De la sobriété à l’équité

Catherine Jagu – 29 septembre 2022

Sobriété est devenu le mot de la rentrée ! Poussé par la crise énergétique et la peur de manquer cet hiver, ce mot est devenu l’alpha et l’oméga pour éviter de parler de décroissance de la consommation énergétique.

C’est aux universités d’été de l’économie de demain (UEDD), que j’ai entendu une première explication courte et clivante du mot. La sobriété serait se priver volontairement d’un produit ou d’un service par opposition à la pauvreté où l’on subit cette privation.

Certains en appellent à la philosophie pour définir ce concept comme désirable et symbole de la maîtrise de soi. D’autres encore l’opposent à l’ébriété.
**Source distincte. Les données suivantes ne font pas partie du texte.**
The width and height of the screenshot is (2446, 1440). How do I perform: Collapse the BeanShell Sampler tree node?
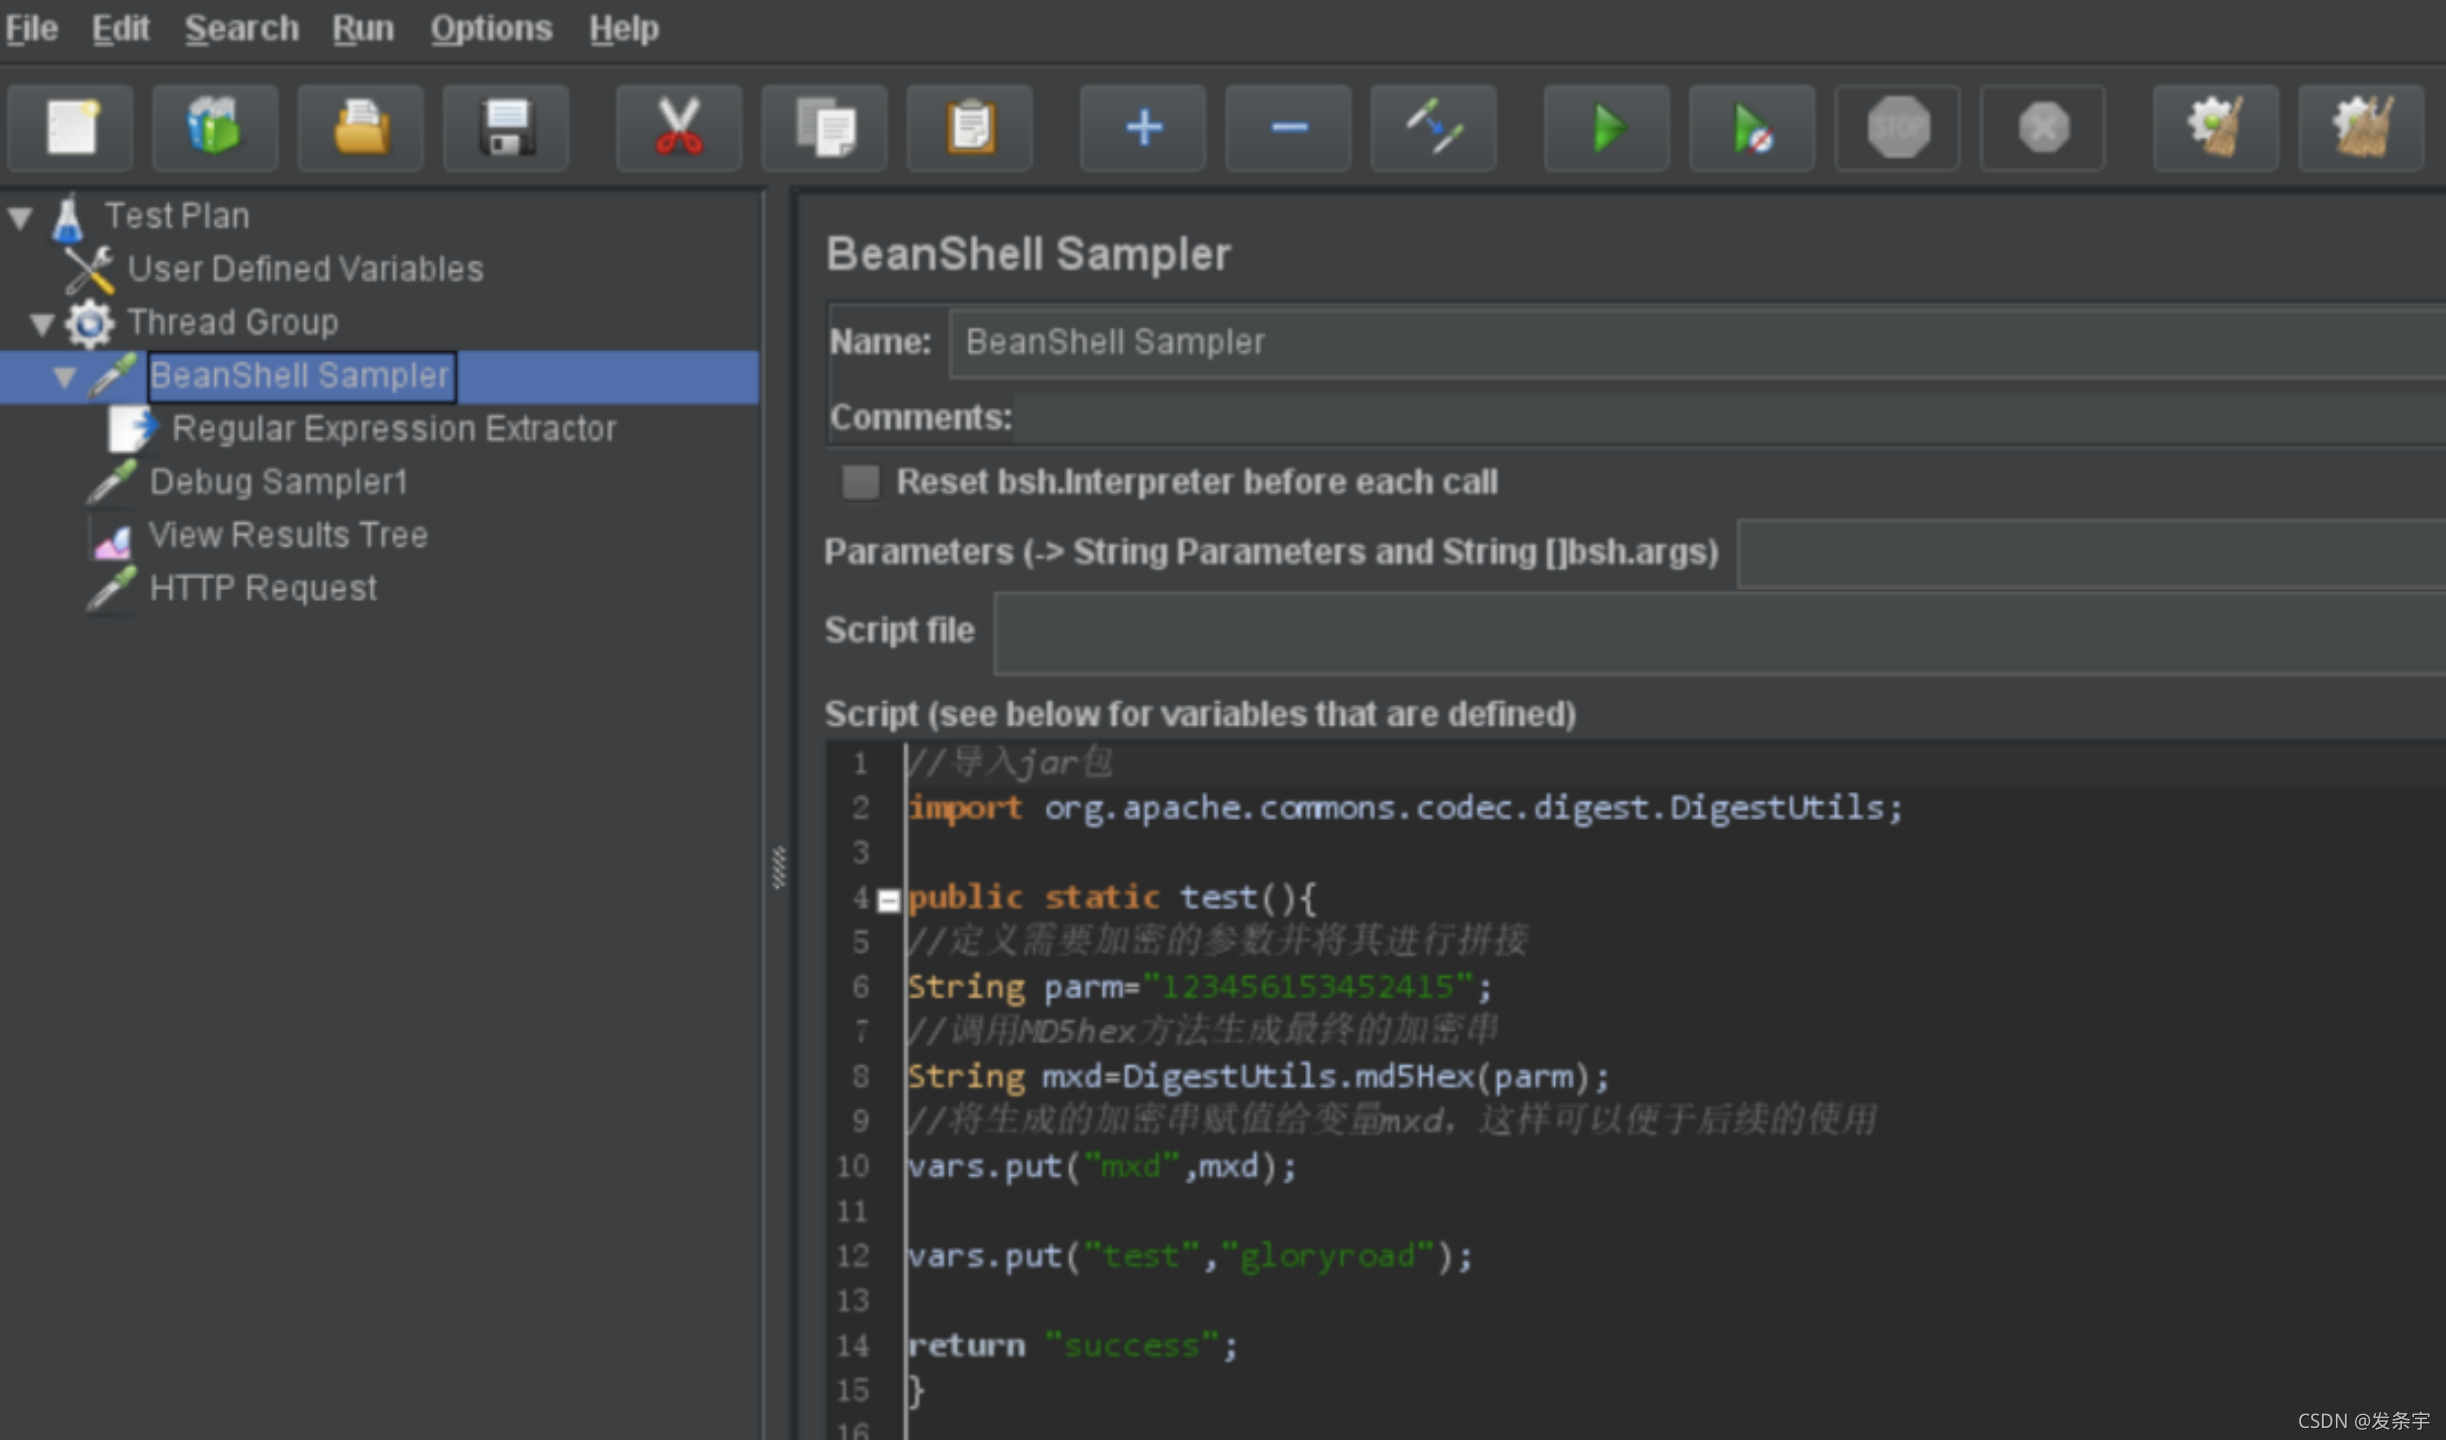(64, 377)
Il n’empêche que les réalités physiques sont implacables : nous n’avons pas de deuxième planète et ses ressources sont finies. Globalement, nos émissions de gaz à effet de serre, nos accumulations de déchets et de substances chimiques nous font déjà dépasser plusieurs limites planétaires.
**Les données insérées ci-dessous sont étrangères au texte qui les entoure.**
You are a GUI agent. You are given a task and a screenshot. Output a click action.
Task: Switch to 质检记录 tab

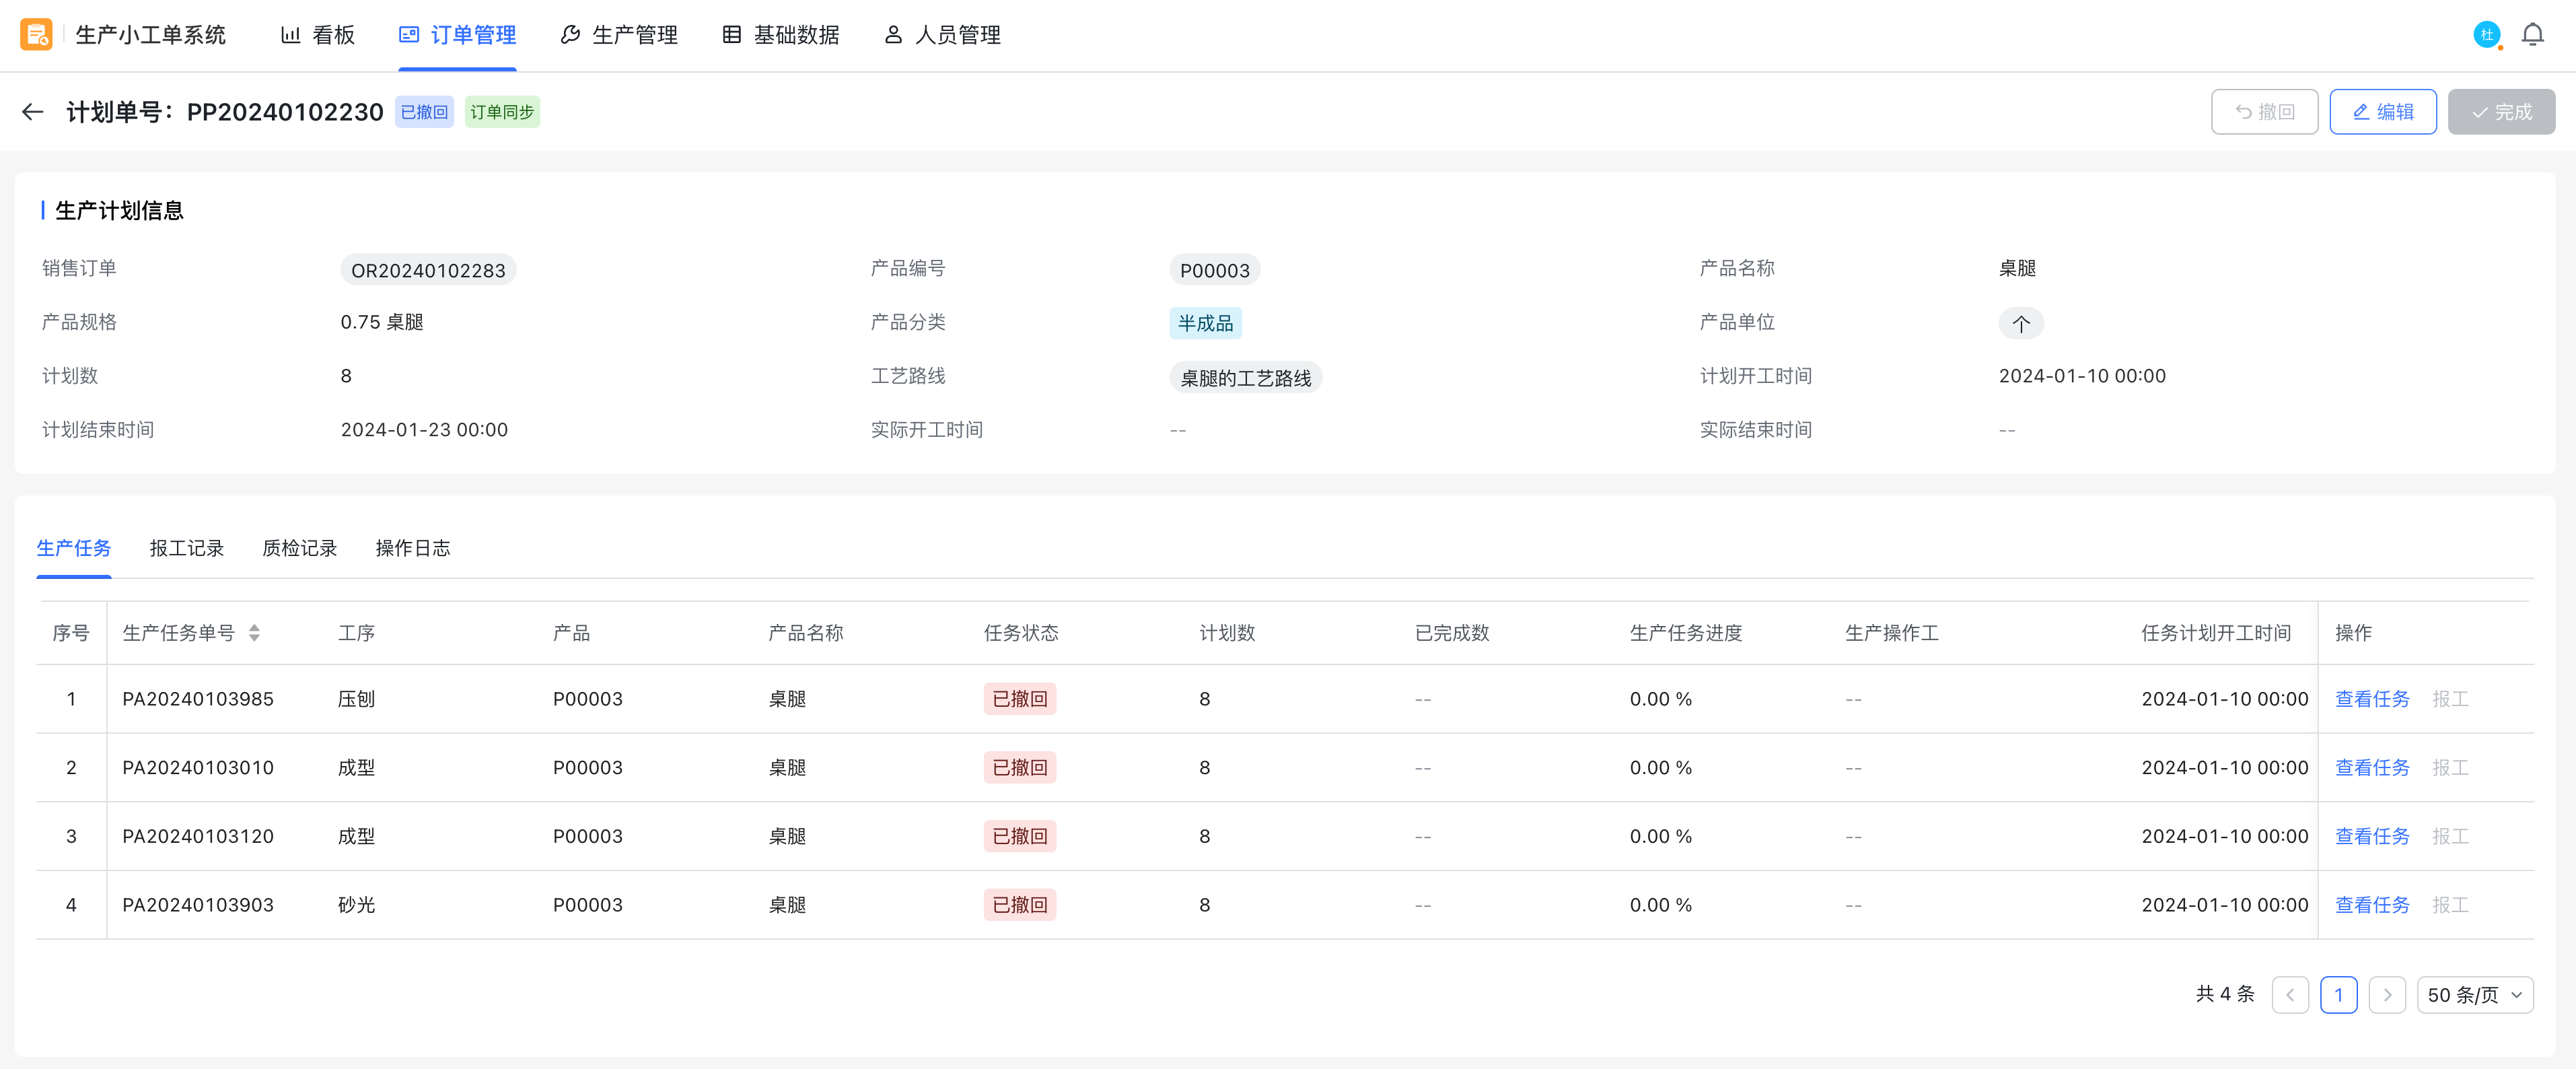(x=299, y=548)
Comment arrêter de confondre bonheur et consommation quand tous les messages, tous les modèles transmis les confondent ?

Comment arrêter de valoriser économiquement des activités aux impacts destructeurs pour la planète et ses habitants?
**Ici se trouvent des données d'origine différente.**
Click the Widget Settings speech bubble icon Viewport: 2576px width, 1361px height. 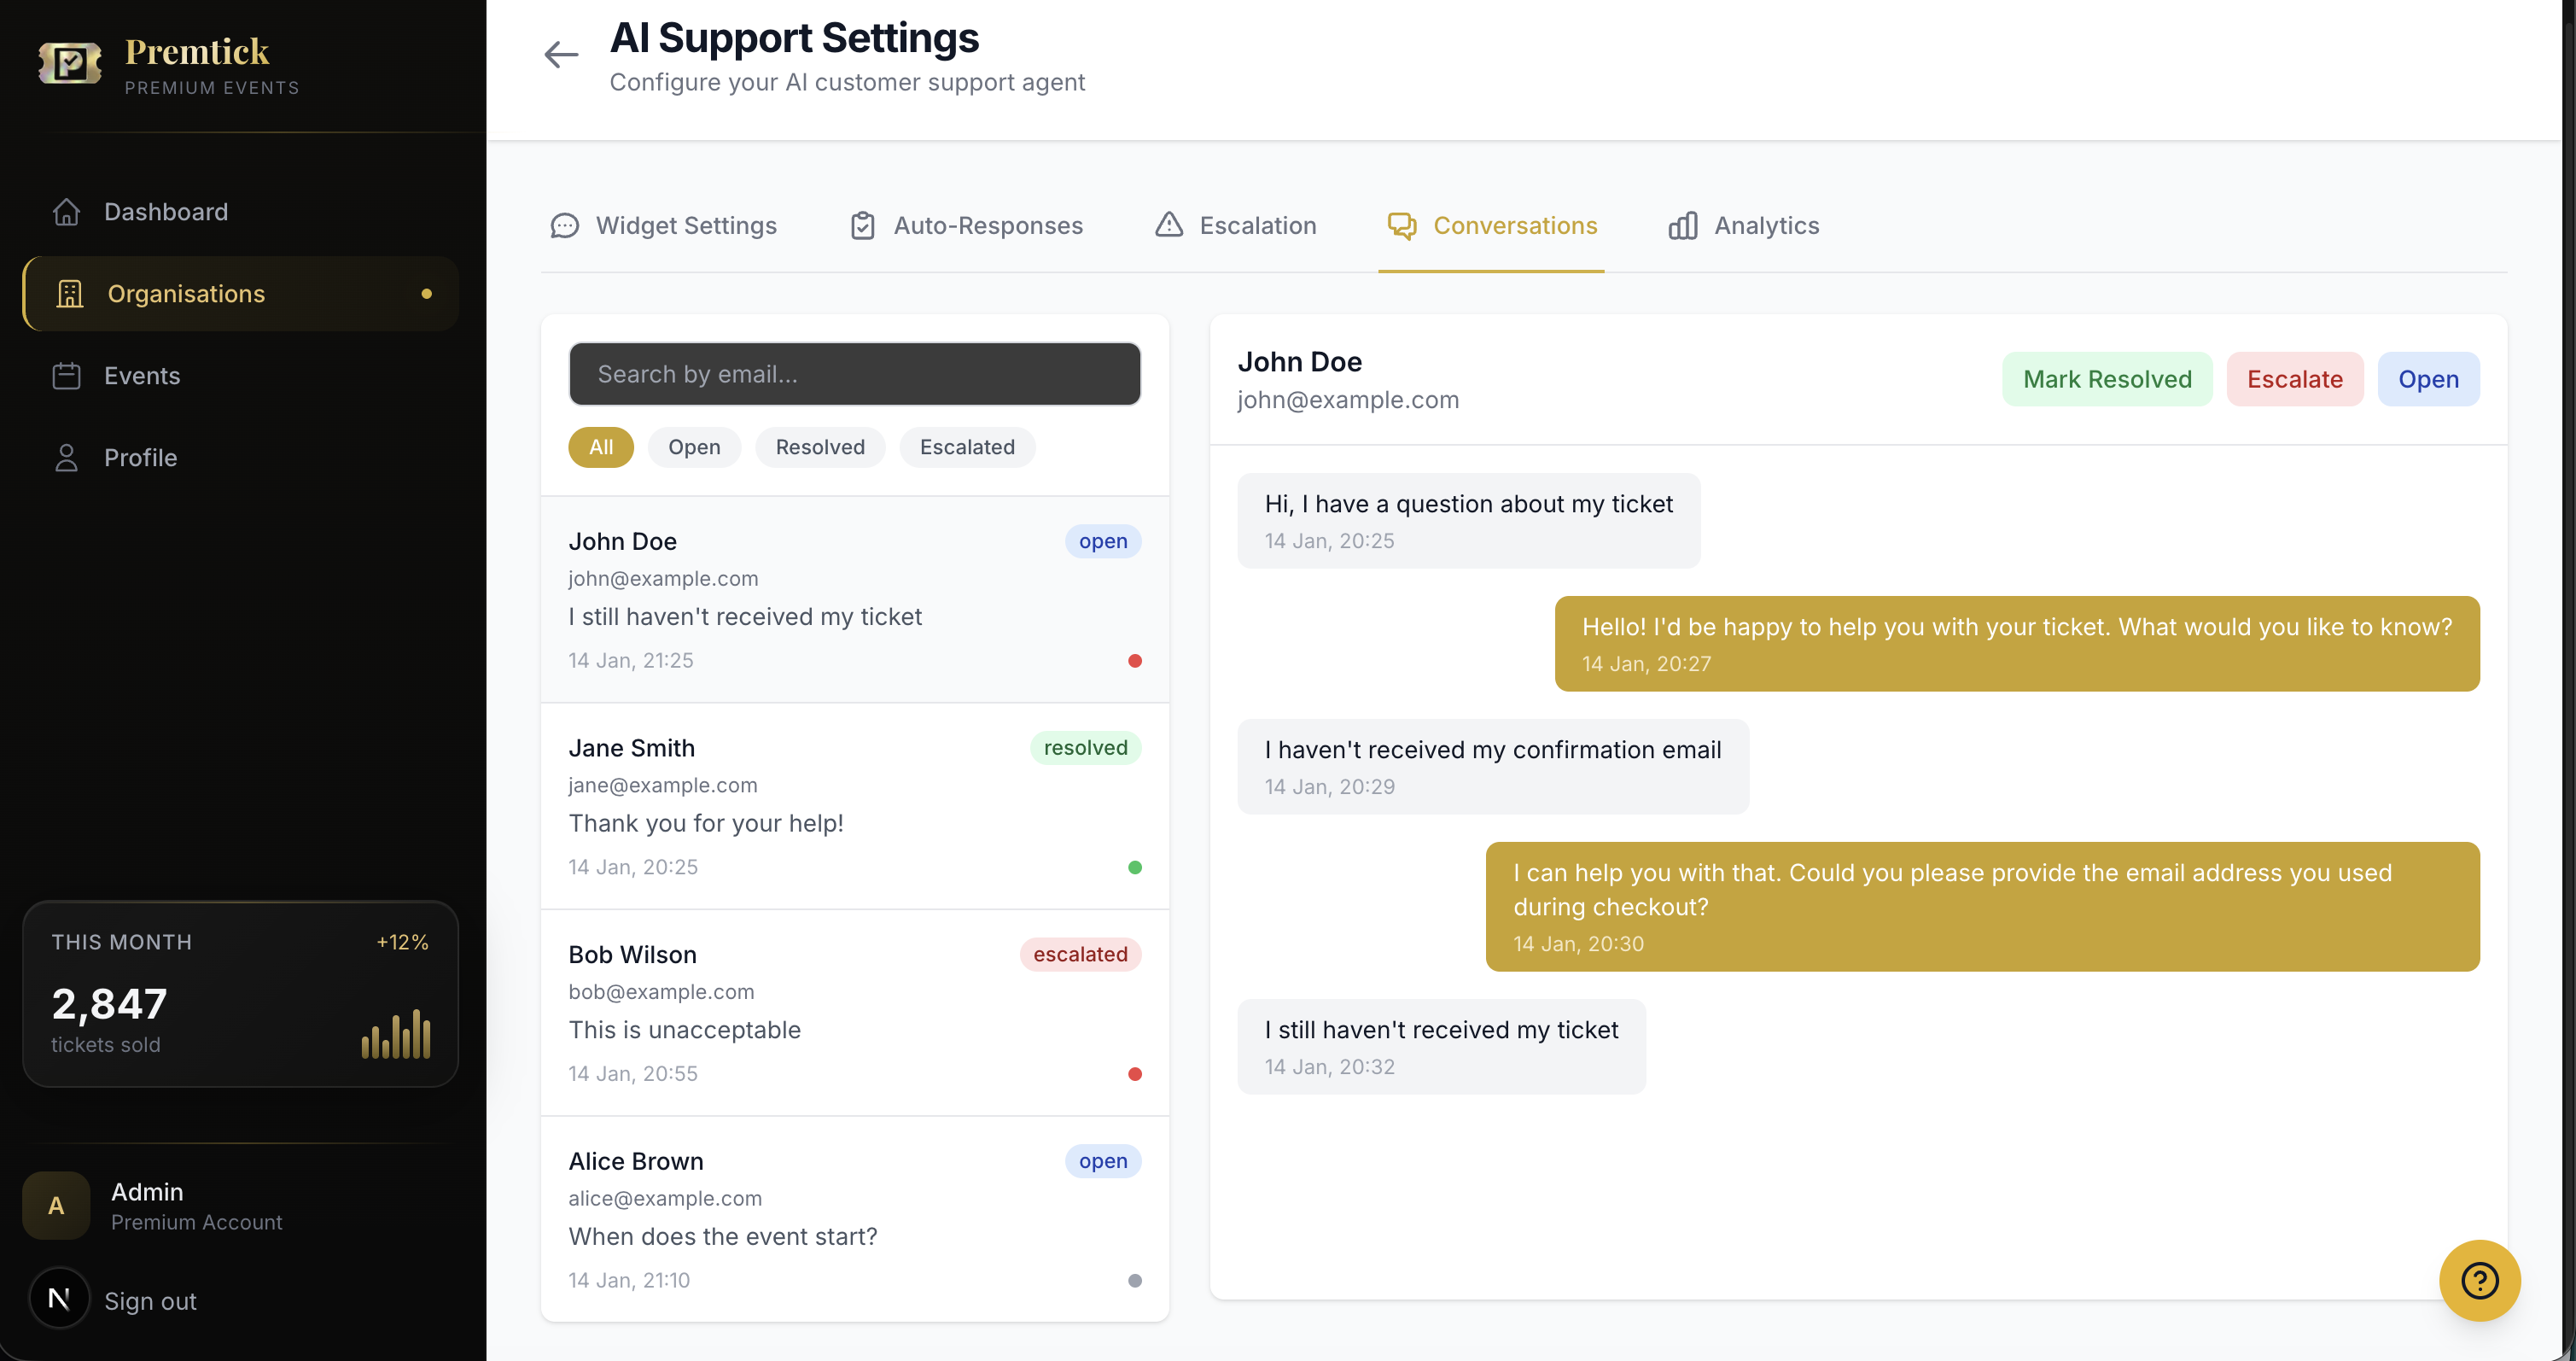565,226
Quand le « gâteau à se partager » diminue, la stratégie de croissance devient forcément une stratégie de prédation avec ses conséquences sociales implacables.

Si les inégalités entre les pays sont désormais bien mises en évidence, les inégalités au sein de chaque pays doivent encore être rappelées.

Si la théorie du ruissellement est morte parmi les spécialistes, elle est encore bien vivante dans les schémas de pensée et de politique publique.

Nous demeurons prisonnier des moyennes qui nous empêchent de voir les écarts-types et donc la très grande variété des situations. Quand on explique que l’empreinte moyenne d’un Français est de 9,9t CO2eq (2020) et qu’il faut la diviser par deux d’ici 8 ans qu’est-ce que cela signifie concrètement ?

Tout comme les pays se sont mis d’accord sur une notion de responsabilité partagée mais différenciée entre eux, nous devons approcher l’idée de l’empreinte environnementale différenciée.

Par exemple, les efforts à faire pour atteindre en 2030 une empreinte carbone de 2t CO2eq par personne et par an ne peuvent pas être les mêmes pour ceux qui n’ont rien et pour les autres. S’il y a consensus pour aider les personnes en situation de précarité, il n’y a aucune réflexion de fonds sur la nécessaire réduction de l’empreinte carbone des autres.

Quand on rentre dans le concret, de quoi parle-t-on ? De changements de comportements comme ne plus se déplacer seul dans un gros SUV à moteur thermique pour faire 2 km ou renoncer à acheter une résidence secondaire. C’est exactement l’imaginaire désirable qui est véhiculé auprès de chacun de nous depuis plus de 40 ans.

Carbon inequality, France,1990-2019

Pourtant, logiquement, ce sont bien les usages les plus émetteurs de gaz à effet d serre qu’il faut réduire. (Source : https://wid.world/country/france/ ) Quand l’empreinte carbone moyenne était de 8,8 t en 2019, elle était de 24t pour les 10% les plus riches et de plus de 77 t pour les 1% les plus riches en France.

Intuitivement, les citoyens perçoivent très bien cette différence.

Les réactions émotionnelles concernant les jets privés l’ont bien montré. Les changements de comportements ne sont possibles que grâce à la confiance issue du sentiment d‘équité dans les efforts. Cela touche autant chaque citoyen que chaque entreprise.

Créer cette équité sans basculer dans une société autocratique n’est pas un mince défi pour une démocratie. C’est ce que l’Europe cherche à créer avec toutes ses lenteurs et ses défauts.

En France, ce ne sera pas possible tant que les actes ne seront pas cohérents avec les discours. Car ce sont les actes qui réussissent à convaincre, pas les paroles. A ce titre, la culture politique française part de très loin, tant les ors de la république et les privilèges correspondants sont ancrés dans les comportements. Que penser des voitures de fonction avec chauffeurs, des dîners officiels, des hôtels particuliers qui logent les bureaux des ministres ?

C’est pourtant à cette condition de l’exemplarité que des politiques publiques efficaces pourront être déployées avec l’acceptation par toute la société pour diviser par deux nos émissions de gaz à effet de serre, réduire de 40% notre consommation d’énergie en 8 ans.

Sans cette condition, le populisme a de beaux jours devant lui, y compris au sein de la classe moyenne qui doit modifier profondément son mode de vie et ses imaginaires, voire remettre en cause sa vision de la réussite sociale.